=== SHORT TASK ===
Lay out the data from the line with "This screenshot has width=1775, height=587." up to and including the line with "pyautogui.click(x=1625, y=562)" as a Markdown table with the columns Row and Line, skipping blank lines and leaving out the pictures.

=== DATA PROVIDED ===

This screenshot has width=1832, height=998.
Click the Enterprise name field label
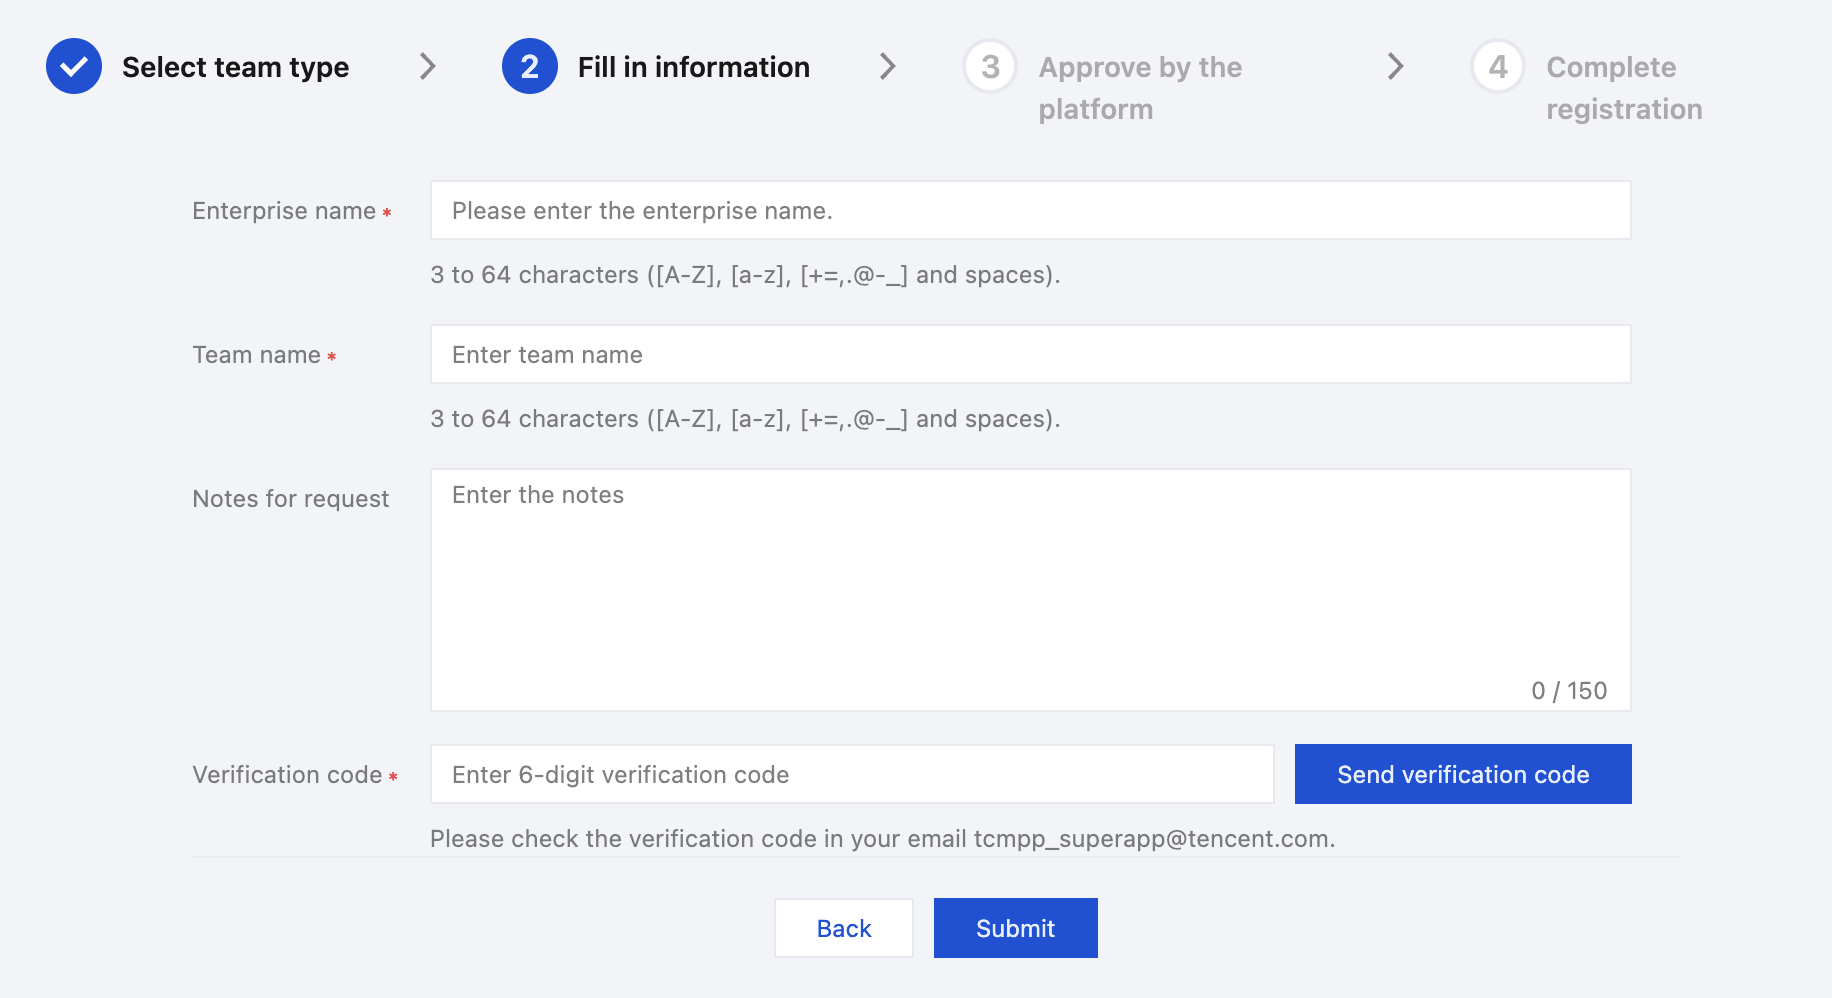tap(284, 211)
* * *
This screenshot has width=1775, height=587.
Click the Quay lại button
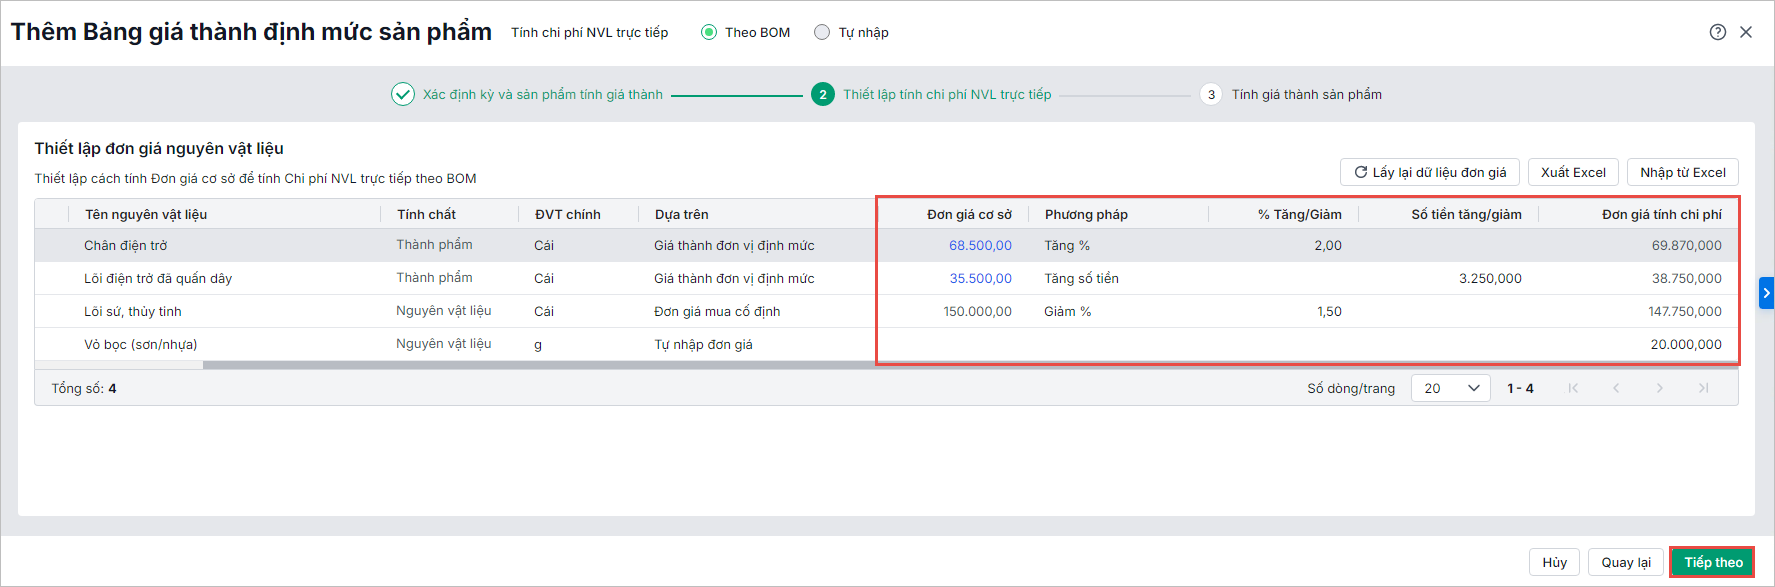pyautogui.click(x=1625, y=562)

=== REPLY ===
| Row | Line |
|---|---|
| 1 | This screenshot has width=1775, height=587. |
| 2 | Click the Quay lại button |
| 3 | pyautogui.click(x=1625, y=562) |